Toutes les activités sont touchées. Des métiers disparaissent, d’autres naissent, à vive allure. Le changement est partout. La réalité concrète est complétée par un monde virtuel, les deux pouvant se confondre. Les vrais humains peuvent être amenés à perdre leurs repères. Qu’est-ce qui est finalement vrai, important ? Qu’est-ce qui est faux, imaginaire, illusoire ? En troisième lieu, on peut retenir que du temps de la chose imprimée (livres, journaux, rapports) on savait qui était responsable de cette publication (un auteur, un journaliste, un rapport politique officiel, un laboratoire scientifique, etc…) ; ce responsable devait être en mesure de justifier ses affirmations. Dans le monde numérique, la responsabilité des propos émis est moins évidente. Sur la toile (web) on peut affirmer tout et son contraire, sans avoir à le justifier. L’information peut être honnête on non, les sollicitations justes ou fausses ; les tricheurs se présentent sur la même scène que d’autres acteurs, sincères et sérieux.

C. Leurs enjeux

Du fait de la puissance des révolutions techniques, bien des aspects de la vie sociale se trouvent modifiés. Avec l’imprimerie, le savoir sort des enceintes des monastères sous contrôle religieux. La vie sociale est donc capable de se laïciser, de se diversifier, de se libérer de contraintes anciennes étouffantes. Les hiérarchies verticales qui veulent imposer leur pouvoir sans partage sont mises à mal ; la modernisation est en marche, que ce soit dans le domaine scientifique, artistique ou politique. Avec Internet, le changement est encore plus spectaculaire. Le monde entier, pays développés, émergents ou encore en voie de développement, se trouve pris dans les mêmes mailles du numérique. On joue ensemble, on travaille ensemble, on organise des rencontres communes, on gazouille (twitter) ensemble, pour rire ou plus sérieusement, on raconte n’importe quoi ou on discute sérieusement de choses importantes. De toute manière, tout peut changer très vite.

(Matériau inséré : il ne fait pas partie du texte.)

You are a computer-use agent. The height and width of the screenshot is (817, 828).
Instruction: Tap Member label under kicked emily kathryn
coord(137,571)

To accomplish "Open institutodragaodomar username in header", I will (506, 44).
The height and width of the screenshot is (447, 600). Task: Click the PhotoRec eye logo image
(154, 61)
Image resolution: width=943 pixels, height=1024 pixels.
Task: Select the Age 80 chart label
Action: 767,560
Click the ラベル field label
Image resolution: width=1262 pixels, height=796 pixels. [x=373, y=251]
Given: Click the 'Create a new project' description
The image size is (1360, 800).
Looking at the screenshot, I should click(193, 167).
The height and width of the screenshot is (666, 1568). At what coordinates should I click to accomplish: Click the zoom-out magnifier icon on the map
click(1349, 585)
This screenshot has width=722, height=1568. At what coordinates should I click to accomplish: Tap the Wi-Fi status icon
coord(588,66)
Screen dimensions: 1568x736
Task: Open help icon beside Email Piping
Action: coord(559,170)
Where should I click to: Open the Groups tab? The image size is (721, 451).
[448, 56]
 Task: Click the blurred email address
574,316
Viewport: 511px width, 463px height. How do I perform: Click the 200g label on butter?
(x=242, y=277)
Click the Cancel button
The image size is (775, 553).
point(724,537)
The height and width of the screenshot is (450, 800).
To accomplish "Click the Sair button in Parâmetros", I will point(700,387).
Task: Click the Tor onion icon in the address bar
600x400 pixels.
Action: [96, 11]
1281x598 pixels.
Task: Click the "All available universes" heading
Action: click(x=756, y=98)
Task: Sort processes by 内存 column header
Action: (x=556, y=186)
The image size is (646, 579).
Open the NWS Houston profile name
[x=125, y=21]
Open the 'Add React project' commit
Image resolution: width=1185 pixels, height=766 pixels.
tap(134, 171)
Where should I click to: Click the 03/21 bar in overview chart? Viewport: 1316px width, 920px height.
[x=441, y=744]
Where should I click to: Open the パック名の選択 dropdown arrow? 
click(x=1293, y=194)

Outre les problèmes de responsabilité (pouvant être défendus par les institutions d’un Etat de droit) ce sont tous les problèmes d’autorité hiérarchique qui sont en jeu, que ce soit au sein des entreprises, des écoles, de la vie politique ou d’autres organisations. Les contestations s’amplifient, le chaos tend à s’installer. C’est finalement le contrôle des règles du « jeu » social, économique, politique qui est remis en cause. Les optimistes pourront se réjouir de ce que le système, tel qu’il évolue, ouvre la voie
à des changements bienvenus, les pessimistes pourront s’inquiéter d’un monde à la dérive laissant la place à tous les excès de pouvoirs incontrôlés, sans morale et irrespectueux de la Nature, bien commun de l’humanité.

D. Que faire ?

Le monde est un construit social. Chaque être humain compte et devrait être en mesure de jouer sa partition de citoyen, susceptible d’oeuvrer dans le sens du bien commun. Pour cela il faut que ces citoyens soient instruits, capables de réfléchir sans être prisonniers d’idéologies dévastatrices de nature totalitaire. Ce n’est pas là une exigence nouvelle, mais elle reste toujours d’actualité.
Rappelons cette « Pensée » de Blaise Pascal (XVIIe s.) :

L’homme n’est qu’un roseau, mais c’est un roseau pensant. Il ne faut pas que l’univers entier s’arme pour l’écraser. Toute notre dignité consiste en la pensée. Travaillons donc à bien penser : voilà le principe de la morale.